What we need to point out here is that, in this study, only the numbers of drivers in different age groups, driving style groups, and road types are used in statistical analysis, but in fact, drivers in different age groups would have different exposure of driving. Younger or middle-aged drivers may have more traveling miles than teen or older drivers. The number of causalities per mile may be a better indicator than considering only the number of causalities, and different road types also take up different proportions of all the trips. If the exposure of different types can be considered, the importance of intersections could be better explained. But due to the lack of relevant data in the current database, these parameters cannot be obtained right now. Considering the important statistical significance of these parameters, we will further update the procedure of in-depth accident investigation and record more valuable data.

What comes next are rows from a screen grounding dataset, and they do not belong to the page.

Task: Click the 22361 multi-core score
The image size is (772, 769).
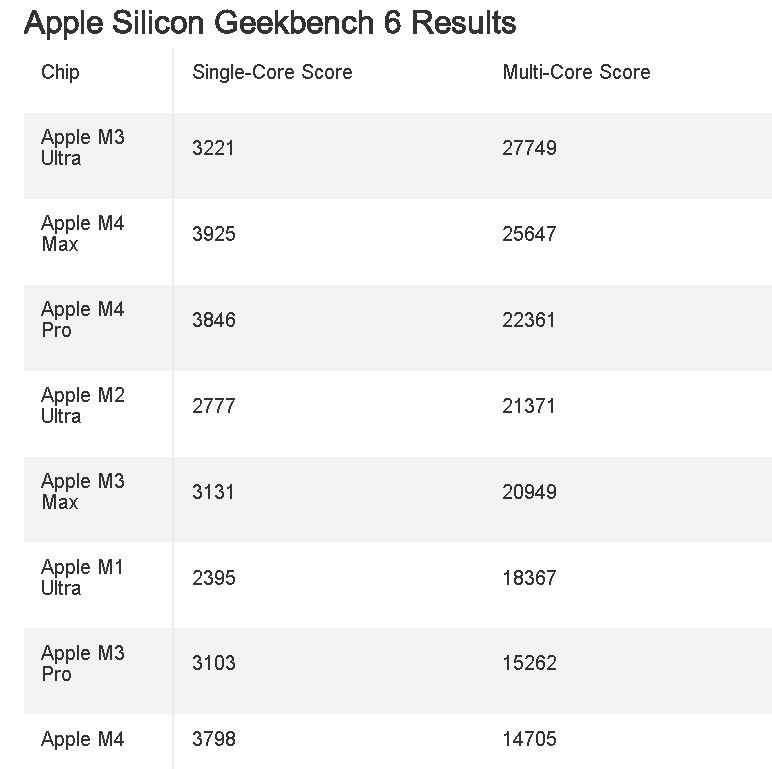Action: click(529, 320)
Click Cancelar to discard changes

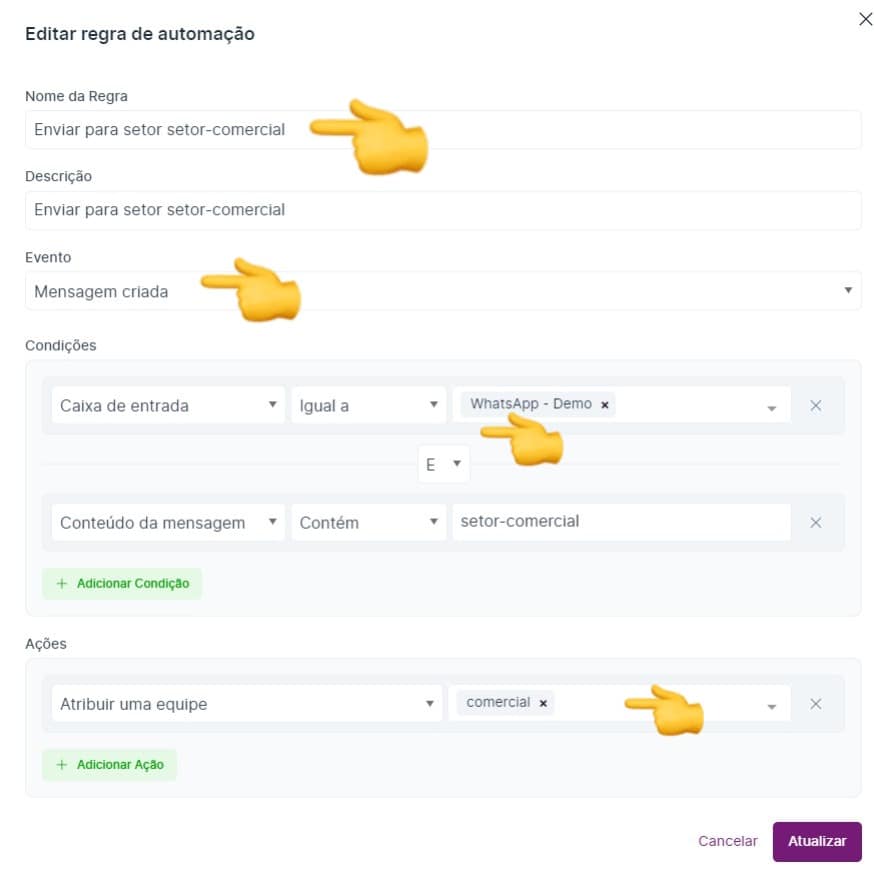tap(727, 841)
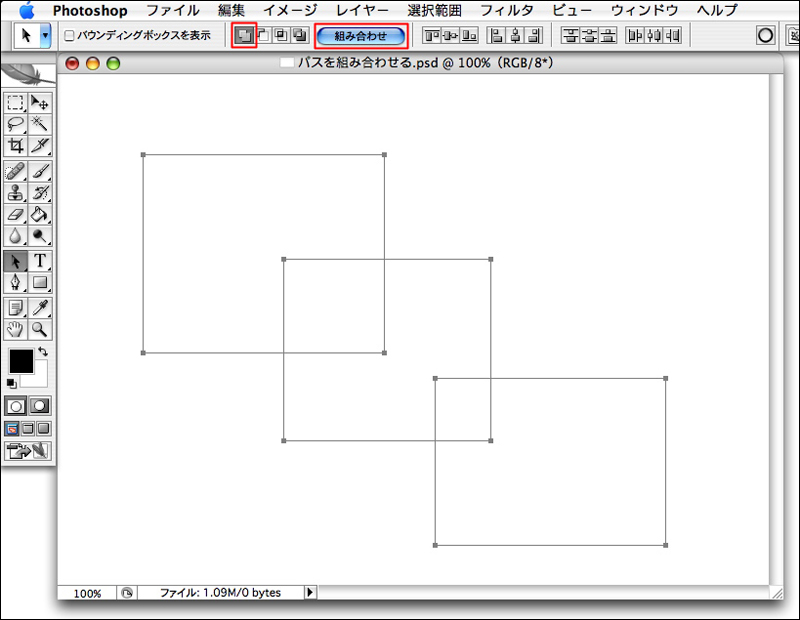
Task: Expand the status bar info arrow
Action: [309, 593]
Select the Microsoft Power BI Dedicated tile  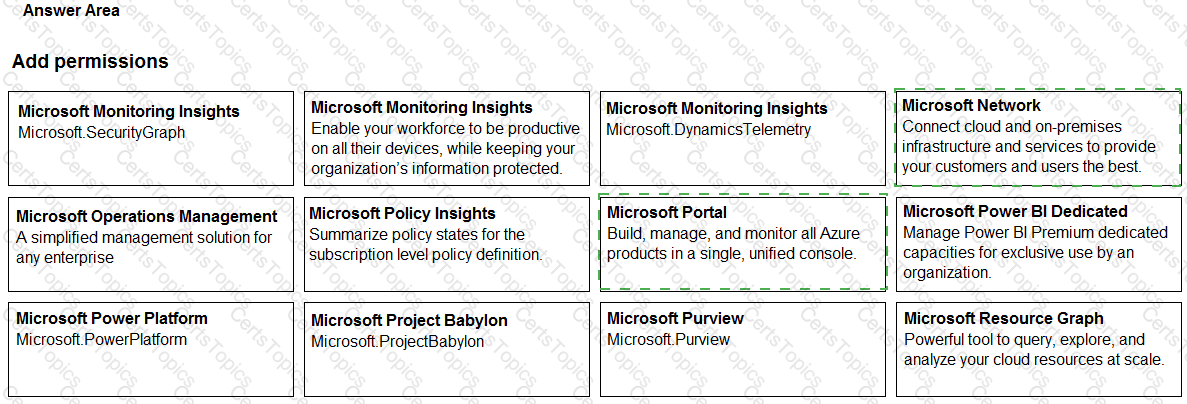coord(1039,244)
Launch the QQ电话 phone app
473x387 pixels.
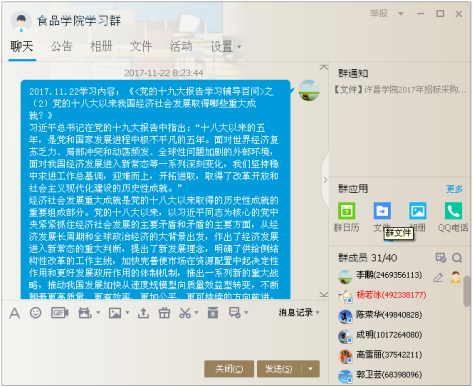pyautogui.click(x=453, y=211)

The above research results show that drivers aged 18–30 years are more likely to induce accidents; drivers with 6–10 years of driving experience have the highest risk to accidents; and the driving style is also highly correlated with accident risk. The research on the characters of drivers with high accident risk tendency is conducive to targeted education and prevention of accidents in the future driving training and management.

Data Availability

The data used to support the findings of this study have been deposited in the figshare repository. The link is https://figshare.com/s/bd4d605f61a1bf71fba7.

Conflicts of Interest

The authors declare that there are no conflicts of interest.

Acknowledgments

This work was financially supported by the Hunan Province Natural Science Outstanding Youth Fund (No. 2019JJ20017) and the National Natural Science Foundation of China (No. 51875049/51705035).